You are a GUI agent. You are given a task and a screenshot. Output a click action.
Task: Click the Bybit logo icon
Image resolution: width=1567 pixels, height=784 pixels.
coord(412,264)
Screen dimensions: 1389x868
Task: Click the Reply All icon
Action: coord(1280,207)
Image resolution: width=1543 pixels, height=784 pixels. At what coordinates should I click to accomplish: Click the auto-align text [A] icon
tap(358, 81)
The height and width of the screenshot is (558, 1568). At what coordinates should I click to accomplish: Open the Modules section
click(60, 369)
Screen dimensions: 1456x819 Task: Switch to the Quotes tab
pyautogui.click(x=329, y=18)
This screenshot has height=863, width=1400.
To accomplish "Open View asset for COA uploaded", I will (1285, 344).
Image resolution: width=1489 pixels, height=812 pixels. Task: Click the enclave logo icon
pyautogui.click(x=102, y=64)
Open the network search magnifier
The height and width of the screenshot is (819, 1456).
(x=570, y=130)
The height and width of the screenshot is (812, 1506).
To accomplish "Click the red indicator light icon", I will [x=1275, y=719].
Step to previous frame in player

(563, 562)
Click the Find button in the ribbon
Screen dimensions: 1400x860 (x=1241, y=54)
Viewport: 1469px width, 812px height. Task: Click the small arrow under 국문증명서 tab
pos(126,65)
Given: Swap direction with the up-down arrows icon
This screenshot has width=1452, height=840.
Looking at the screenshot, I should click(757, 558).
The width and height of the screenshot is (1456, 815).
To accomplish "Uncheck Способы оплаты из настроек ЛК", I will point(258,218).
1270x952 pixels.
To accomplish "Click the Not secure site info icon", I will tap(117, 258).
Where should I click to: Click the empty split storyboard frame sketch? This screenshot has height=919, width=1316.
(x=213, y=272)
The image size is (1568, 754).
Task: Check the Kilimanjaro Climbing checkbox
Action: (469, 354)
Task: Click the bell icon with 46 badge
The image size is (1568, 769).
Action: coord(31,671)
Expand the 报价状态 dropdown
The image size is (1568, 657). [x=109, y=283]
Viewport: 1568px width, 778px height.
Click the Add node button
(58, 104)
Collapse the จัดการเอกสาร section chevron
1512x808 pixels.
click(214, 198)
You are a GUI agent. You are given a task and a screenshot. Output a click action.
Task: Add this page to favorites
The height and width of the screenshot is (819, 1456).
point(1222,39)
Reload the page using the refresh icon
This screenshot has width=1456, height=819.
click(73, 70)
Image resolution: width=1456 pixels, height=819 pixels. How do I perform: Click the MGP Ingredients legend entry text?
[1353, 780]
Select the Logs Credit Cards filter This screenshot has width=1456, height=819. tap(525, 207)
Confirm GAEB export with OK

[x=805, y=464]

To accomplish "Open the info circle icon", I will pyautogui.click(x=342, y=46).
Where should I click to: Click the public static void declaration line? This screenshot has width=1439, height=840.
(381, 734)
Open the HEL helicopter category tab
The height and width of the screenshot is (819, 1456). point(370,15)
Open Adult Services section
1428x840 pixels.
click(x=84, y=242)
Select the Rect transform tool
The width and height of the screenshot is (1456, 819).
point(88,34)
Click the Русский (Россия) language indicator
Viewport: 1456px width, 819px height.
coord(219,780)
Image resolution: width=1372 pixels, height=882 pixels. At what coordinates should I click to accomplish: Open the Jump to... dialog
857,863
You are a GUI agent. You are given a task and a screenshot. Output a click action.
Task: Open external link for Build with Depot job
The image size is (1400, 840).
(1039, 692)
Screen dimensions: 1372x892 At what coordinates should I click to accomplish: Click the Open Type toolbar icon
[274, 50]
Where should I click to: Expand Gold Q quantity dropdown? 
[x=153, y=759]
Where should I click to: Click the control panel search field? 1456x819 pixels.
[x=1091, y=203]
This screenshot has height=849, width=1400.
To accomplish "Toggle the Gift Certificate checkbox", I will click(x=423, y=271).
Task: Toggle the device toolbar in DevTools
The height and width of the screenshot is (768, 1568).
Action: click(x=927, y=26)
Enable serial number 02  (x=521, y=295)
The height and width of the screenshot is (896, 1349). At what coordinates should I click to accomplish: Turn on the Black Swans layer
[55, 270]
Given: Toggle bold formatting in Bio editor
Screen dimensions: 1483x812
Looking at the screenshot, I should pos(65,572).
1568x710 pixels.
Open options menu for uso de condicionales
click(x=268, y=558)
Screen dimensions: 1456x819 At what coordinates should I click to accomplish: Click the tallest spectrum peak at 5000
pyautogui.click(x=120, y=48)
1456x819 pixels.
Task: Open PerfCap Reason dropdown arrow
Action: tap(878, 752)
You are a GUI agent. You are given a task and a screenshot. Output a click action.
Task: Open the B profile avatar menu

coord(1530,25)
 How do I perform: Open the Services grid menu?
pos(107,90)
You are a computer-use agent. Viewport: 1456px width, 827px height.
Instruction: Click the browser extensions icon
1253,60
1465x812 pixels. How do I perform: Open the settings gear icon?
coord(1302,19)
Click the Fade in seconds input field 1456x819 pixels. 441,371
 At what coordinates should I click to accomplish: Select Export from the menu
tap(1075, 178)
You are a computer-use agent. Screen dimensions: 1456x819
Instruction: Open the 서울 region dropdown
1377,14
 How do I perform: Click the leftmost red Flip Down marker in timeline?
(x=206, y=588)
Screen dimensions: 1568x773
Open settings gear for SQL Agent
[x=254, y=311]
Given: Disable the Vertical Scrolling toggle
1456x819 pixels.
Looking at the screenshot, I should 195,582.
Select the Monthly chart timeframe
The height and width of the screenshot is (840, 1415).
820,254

--------

**Your goal**
In the material above, locate the line containing "Viewport: 1568px width, 778px height." and the line containing "Reload the page using the refresh icon". Transcribe exactly those two lines and every line between them, and nothing more.

**Exercise output**
Viewport: 1568px width, 778px height.
Click the Add node button
(58, 104)
Collapse the จัดการเอกสาร section chevron
1512x808 pixels.
click(214, 198)
You are a GUI agent. You are given a task and a screenshot. Output a click action.
Task: Add this page to favorites
The height and width of the screenshot is (819, 1456).
point(1222,39)
Reload the page using the refresh icon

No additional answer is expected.